After 48 h of stimulation, intracellular cytokine staining was performed to detect IL-10. First, cells were stained with CD19 PerCP-Cy5.5 (HIB19), CD27 PE (O323), IgD APC-Cy7 (IA6-2), Zombie Violet, CD14 Pacific Blue (M5E2), CD3 Pacific Blue (UCHT1), and CD16 Pacific Blue (3G8) conjugates for 25 min at 4°C. All the cell surface fluorescent antibodies were obtained from Biolegend. Following cell surface staining, cells were treated with Cytofix/Cytoperm (BDB) in accordance with the manufacturer’s recommendations. Afterward, cells were stained intracellularly with IL-10 eFluor660 (JES3-9D7, eBioscience) for 30 min at 4°C. Cells were fixed with 1% paraformaldehyde (PFA) and acquired on a LSRII flow cytometer (BDB).

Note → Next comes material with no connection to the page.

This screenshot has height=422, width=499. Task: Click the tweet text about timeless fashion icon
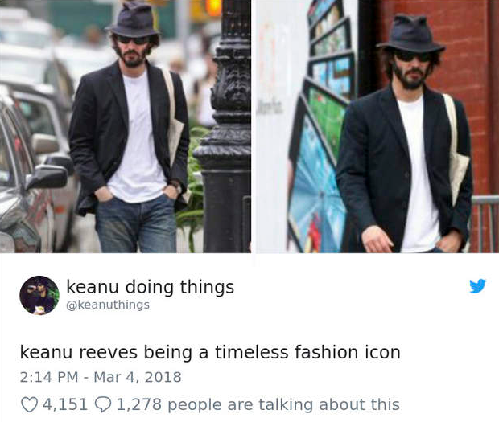coord(210,352)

PrimeFlow Analysis of IL-10 RNA and Protein
Two million PBMCs were plated in 96-well flat bottom plates in R10 and stimulated with CpG in the presence of rCD40L for 24 or 48 h at 37°C in 5% CO2 incubator. Five hours before the end of these stimulations, cells were restimulated with PMA and ionomycin in the presence of BFA; unstimulated cells were also treated with BFA. The PrimeFlow assay was performed according to manufacturer’s recommendations (Affymetrix). Briefly, cells were plated in a 96-well V bottom plate and stained with CD19 PE-eFluor610 (HIB19, eBioscience), CD27 PE (O323, Biolegend), IgD APC-Cy7 (IA6-2, Biolegend), Zombie Violet (Biolegend), CD14 Pacific Blue (M5E2, Biolegend), CD3 Pacific Blue (UCHT1, Biolegend), and CD16 Pacific Blue (3G8, Biolegend) conjugates for 25 min at 4°C. Following cell surface staining, cells were treated with the kit’s fixation buffer for 30 min at 4°C followed by an RNA Perm Buffer for 30 min at 4°C. Intracellular staining was then performed for 30 min at 4°C with IL-10 PE-Cy7 (JES3-9D7, eBioscience). Cells were fixed with a second fixation buffer for 30 min at room temperature. Afterward, cells were stained with an IL-10 AlexaFluor 647 RNA probe, or a positive control RPL13A AlexaFluor 647 RNA probe, or no probe and placed in a 40°C incubator for 2 h. The next day, the probes were then amplified and labeled. Cells were resuspended in PBS and acquired on a LSRII flow cytometer (BDB).
B10 Suppression Assay
Prior to stimulation for B10 cells, B cells were negatively isolated from a starting population of 107 PBMCs, using the B cell enrichment kit (Stemcell). Isolated B cells were plated in 96-well flat bottom plates in RPMI + 10% FBS. Cells were stimulated with CpG and rCD40L for 48 h at 37°C in 5% CO2 incubator. At 43 h, cells were restimulated with PMA and ionomycin. In parallel with the end of the 48-h stimulation, PBMCs from the same patients were enriched for CD4 T cells (Stemcell) and stained with the Violet Proliferation dye (1 µM, BD Bioscience) in PBS and incubated in a 37°C water bath for 15 min. After 48 h, the isolated CD4 cells were combined with B cells at 1:1 and 1:2 ratio of T:B cells along with a CD4 T cell only condition and stimulated with αCD3/αCD28 for 5 days. For experiments using the transwell plates, stimulated B cells were plated in top chamber of 24-well transwell plates while CD4 T cells and αCD3/αCD28 were plated in bottom chamber.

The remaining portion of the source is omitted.